● What is asked
Pull out each line of the listing below that contains the word "computer".

● Dataset rows
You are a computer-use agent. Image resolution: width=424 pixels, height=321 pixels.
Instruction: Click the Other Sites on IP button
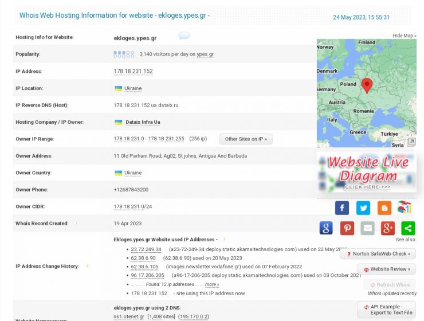[x=246, y=139]
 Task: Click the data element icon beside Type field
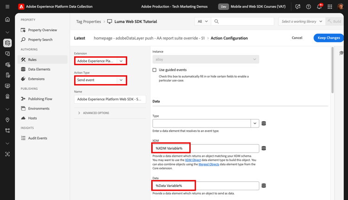(264, 123)
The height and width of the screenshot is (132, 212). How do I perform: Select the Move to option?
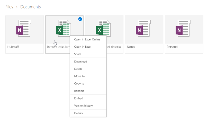coord(79,76)
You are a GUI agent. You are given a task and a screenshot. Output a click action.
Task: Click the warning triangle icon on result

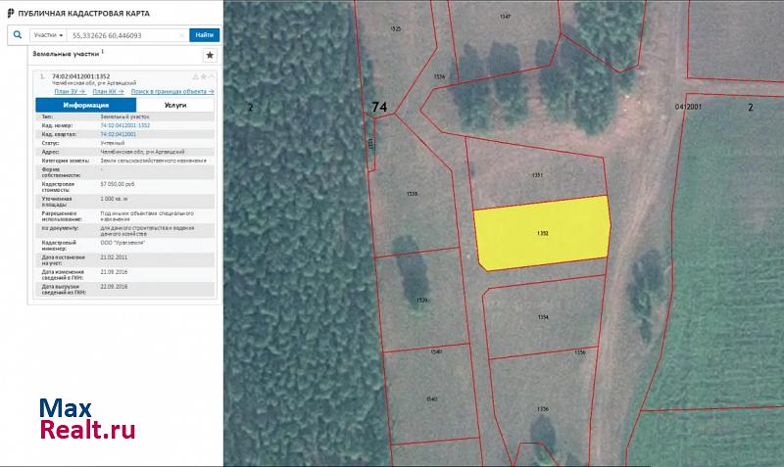[195, 75]
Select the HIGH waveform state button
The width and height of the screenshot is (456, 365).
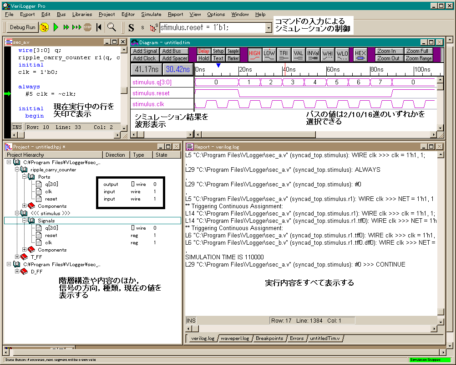254,55
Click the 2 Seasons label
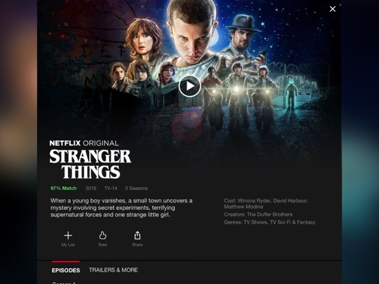The height and width of the screenshot is (284, 379). (x=137, y=189)
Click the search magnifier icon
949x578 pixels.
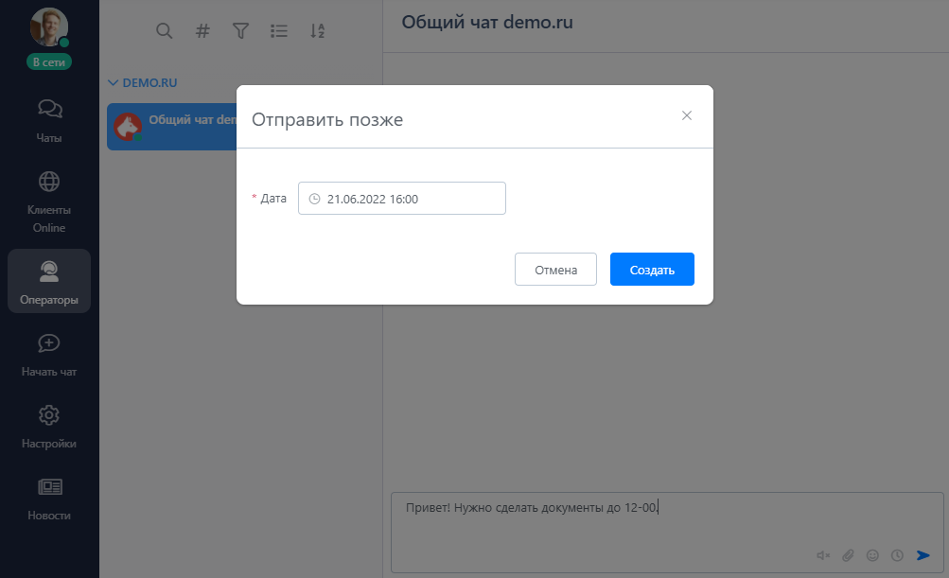[164, 31]
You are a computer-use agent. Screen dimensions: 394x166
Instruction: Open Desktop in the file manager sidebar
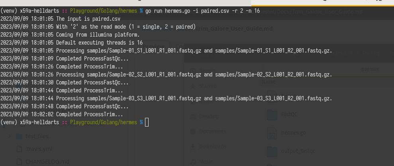[209, 116]
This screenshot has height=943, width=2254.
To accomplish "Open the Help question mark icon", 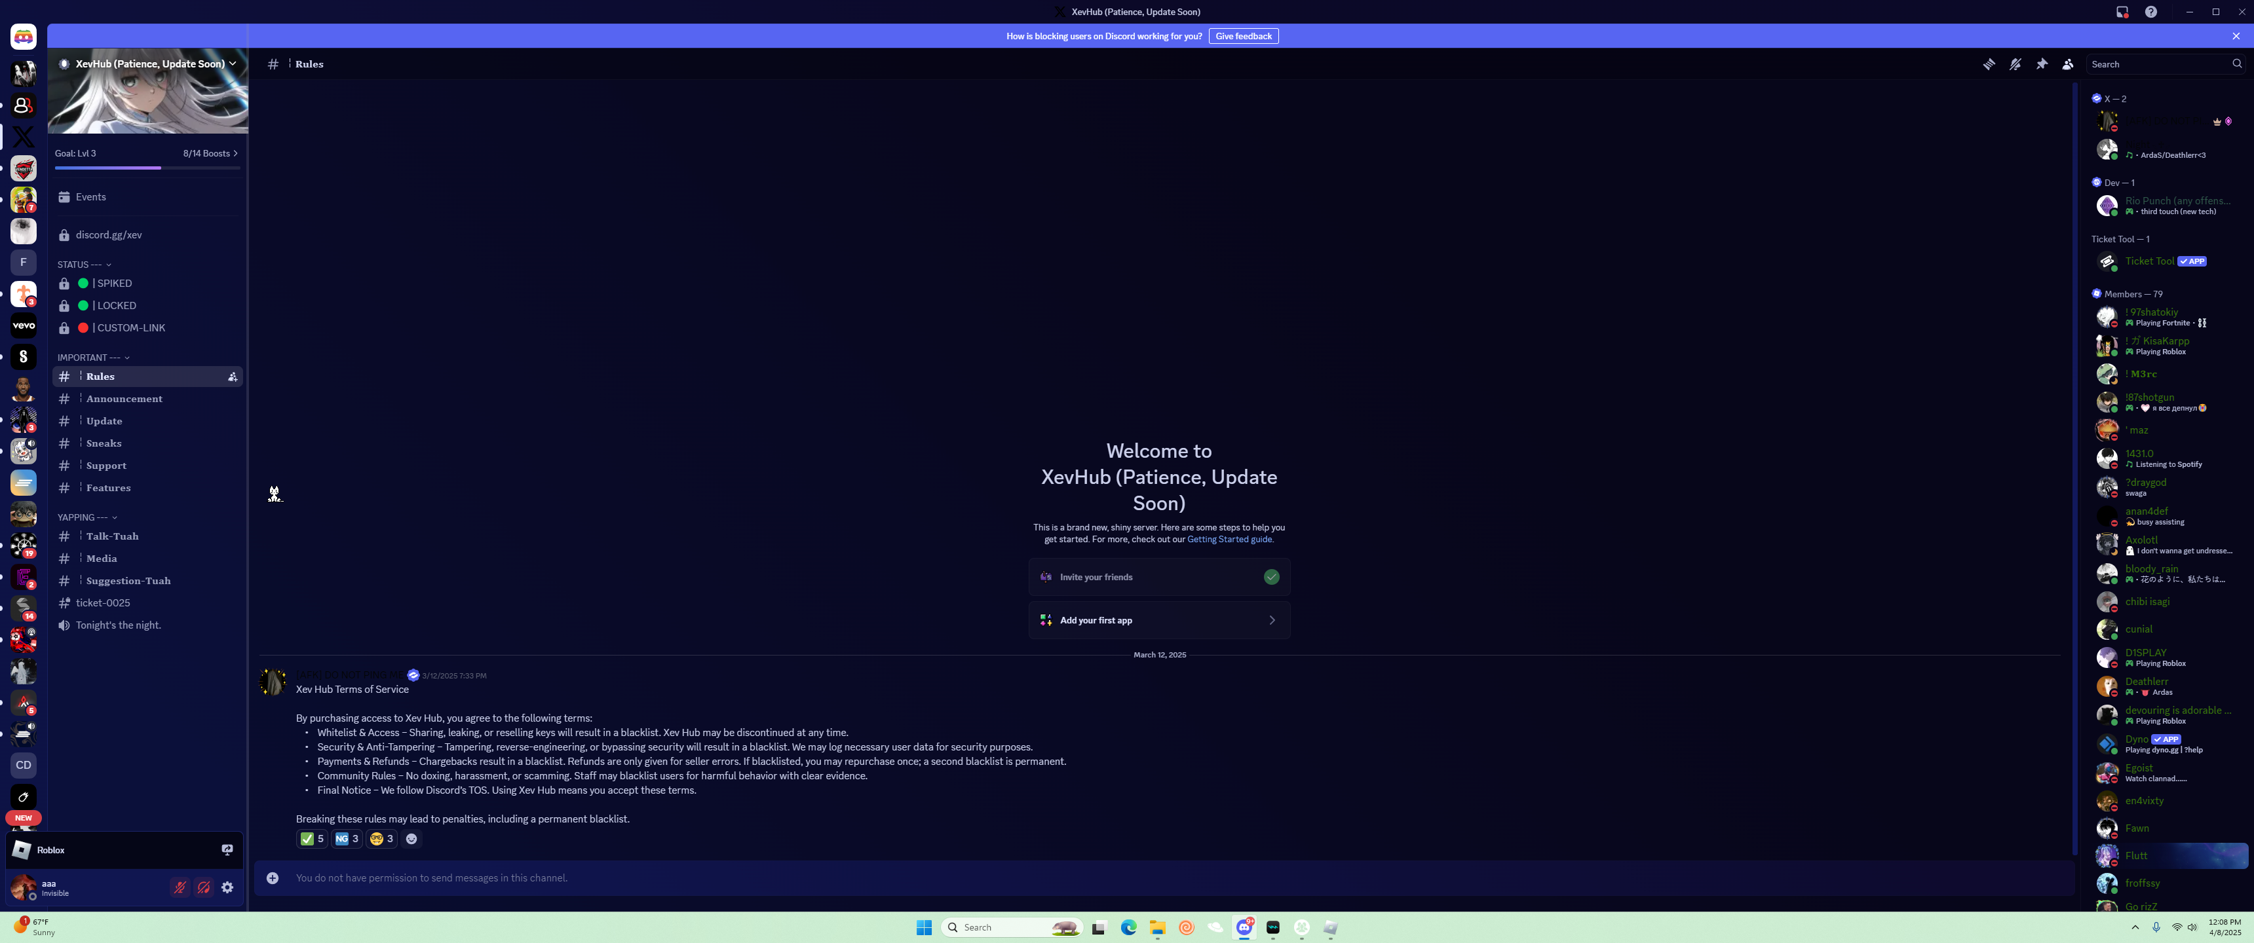I will point(2151,11).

● Output
You are a computer-use agent. Image resolution: width=424 pixels, height=321 pixels.
You are a computer-use agent. Screen dimensions: 394x166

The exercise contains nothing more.